**Extrait du texte:**
▬▬▬▬▬▬

Ensemble, à dessein
Implanté à la Plaine, le Zarmatelier s’expatrie momentanément à Aix pour souffler ses dix bougies. L’occasion de revenir, en autant de chapitres, sur l’aventure de cette bande qui dessine.
1/ La genèse
An 2000. La visite de l’atelier 510 TTC à Reims agit comme une révélation pour Bruno Bessadi et Richard Di Martino, amis de longue date et complices au sein de la boîte de dessins animés Aladin. Ensemble, ils créent l’association Zarmatelier, en référence au mot arabe, qui signifie « soi-disant » : « On trouvait ça marrant d’avoir un atelier qui n’existe pas. » Quand Aladin ferme ses portes, Bruno et Richard décident de concrétiser leur idée en aménageant dans un petit local niché au cœur du « quartier d’artistes » phocéen. Ils embarquent avec eux quelques-uns de leurs anciens collègues, qui rêvent de rejoindre le monde de la bande dessinée. Parmi eux, Thomas Allard, qui fait encore les beaux jours du local de la rue Ferrari.
2/ La bande
Aux trois « historiques » viendront s’ajouter, par ordre chronologique, Domas, Eric Henninot, Clément Baloup, Eddy Vaccaro, Christophe Alliel et Renaud Garcia. Soit neuf trentenaires ou presque (« Il y en a un qui est plus vieux que nous, mais je ne le citerai pas », souffle Bruno dans un clin d’œil), dont le look d’ado contraste avec le professionnalisme — être signé est en effet la condition sine qua non pour intégrer l’atelier. Arrivée il y a quelques mois pour prendre la place de Renaud (parti tenter l’aventure du dessin animé), Mathilde Domecq ne sait pas encore si elle continuera à amener un peu de féminité dans ce monde de mâles. « J’ai bien compris que j’étais une pièce rapportée », s’amuse-t-elle.

▬▬▬▬▬▬

**Données fournies:**
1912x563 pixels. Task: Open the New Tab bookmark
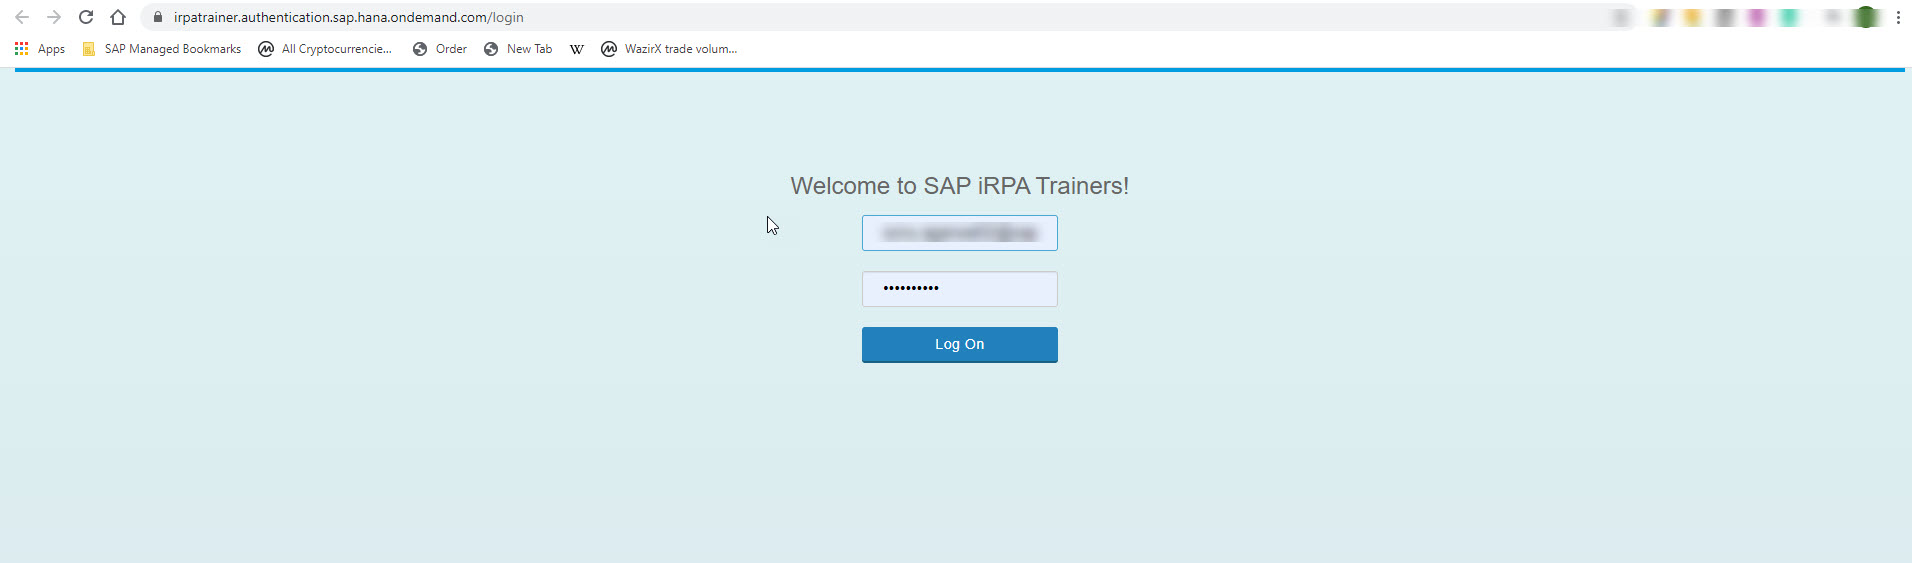click(518, 49)

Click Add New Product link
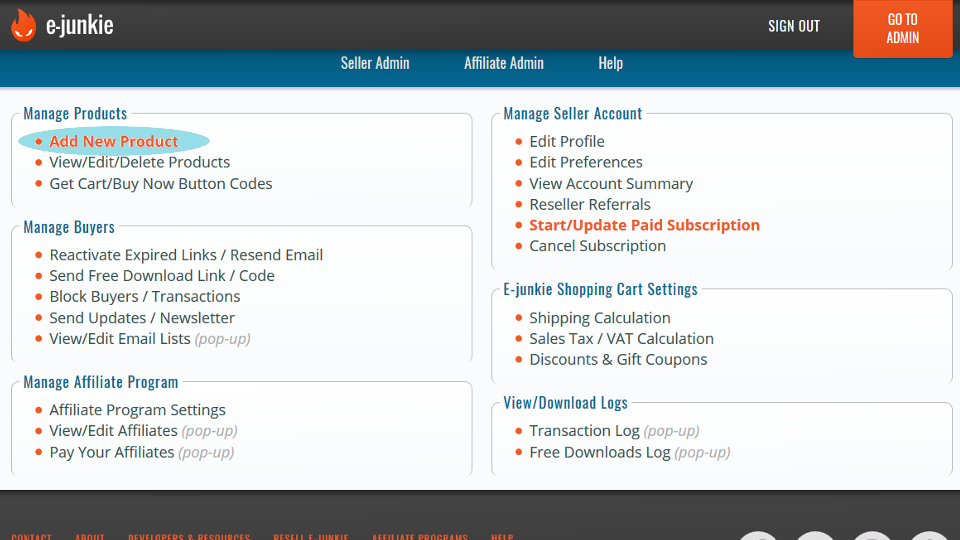tap(114, 142)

▬▬▬▬▬▬

**Travail demandé:** Restituez à l'identique, dans l'article sur le Zarmatelier, le passage allant de « Ensemble, à dessein » jusqu'à « bande qui dessine. » inclus.

**Réponse:**
Ensemble, à dessein
Implanté à la Plaine, le Zarmatelier s’expatrie momentanément à Aix pour souffler ses dix bougies. L’occasion de revenir, en autant de chapitres, sur l’aventure de cette bande qui dessine.